While 100% of Lake County is still experiencing some level of drought, there is no longer any portion of the county that is classified as being in “Exceptional Drought (D4)” — the most extreme drought level according to the U.S. Drought Monitor.
The U.S. Drought Monitor is updated each Thursday to show the location and intensity of drought across the country using a five-category system, from Abnormally Dry (D0) conditions to Exceptional Drought (D4).
Unfortunately, 85.71% of Lake County is still classified under “Extreme Drought (D3),” during which planting is delayed, chance of wildfire is high, and reservoirs and lakes are very low compared to normal.
One-hundred percent of the area is experiencing “Severe Drought (D2).” According to the U.S. Drought Monitor, the following can be expected: 1) Pastures are brown; hay yields are down, and prices are up; producers are selling cattle; 2) Fire risk increases; 3) Marshes are drying up, little water is available for waterfowl and wildlife; bears are moving into urban areas.

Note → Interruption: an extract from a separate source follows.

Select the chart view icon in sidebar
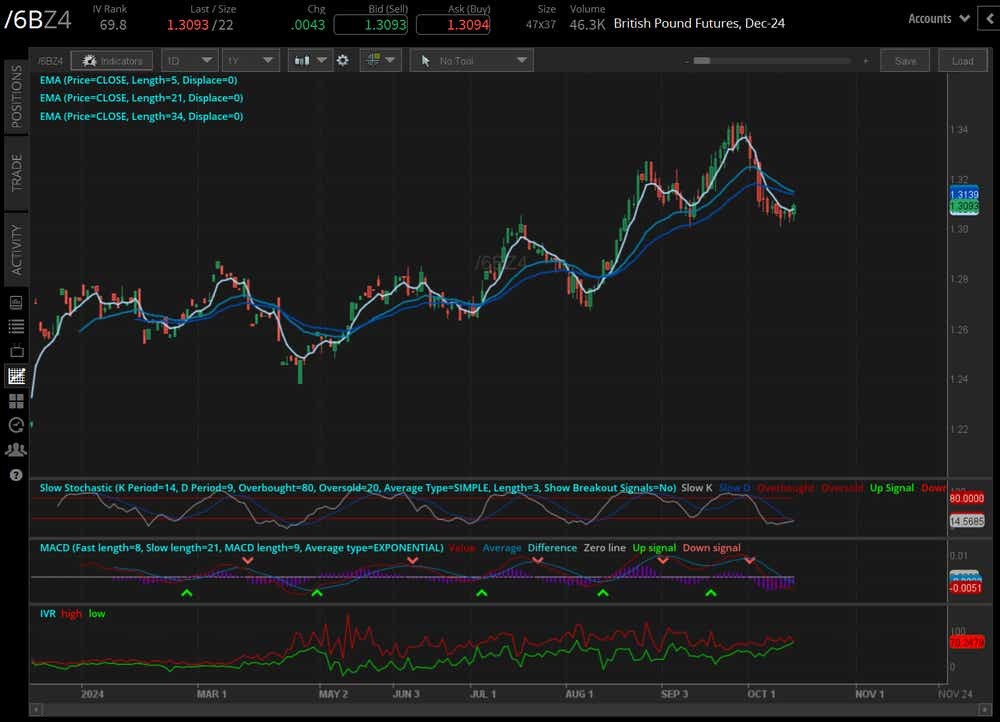 16,376
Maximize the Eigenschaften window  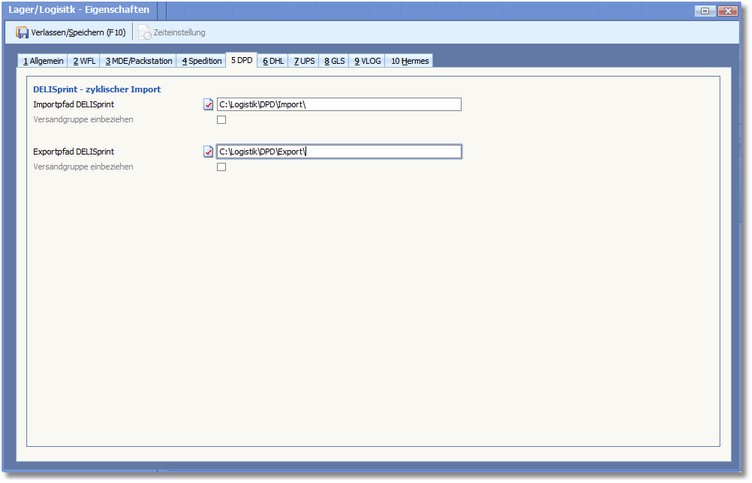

The Drought Monitor states that an estimated 135,281 acres of hay in Lake County are in drought, along with an estimated 47,732 head of cattle.
In neighboring Klamath County, May precipitation was up .93 inches from normal. However, wetter conditions have again made only a slight impact on the intense drought, with 1% fewer people being impacted by drought than the previous month, according to the Drought Monitor.
Klamath County also saw all areas of Exceptional Drought (D4) disappear. Similar to Lake County, 88.47% of the Klamath is experiencing Extreme Drought (D3).
Crook County is currently experiencing the worst drought of all Oregon counties, with 53.3% of the area in Exceptional Drought. In addition to the negative effects of the other drought categories, the D4 classification comes with an additional disadvantage — reduced power generation.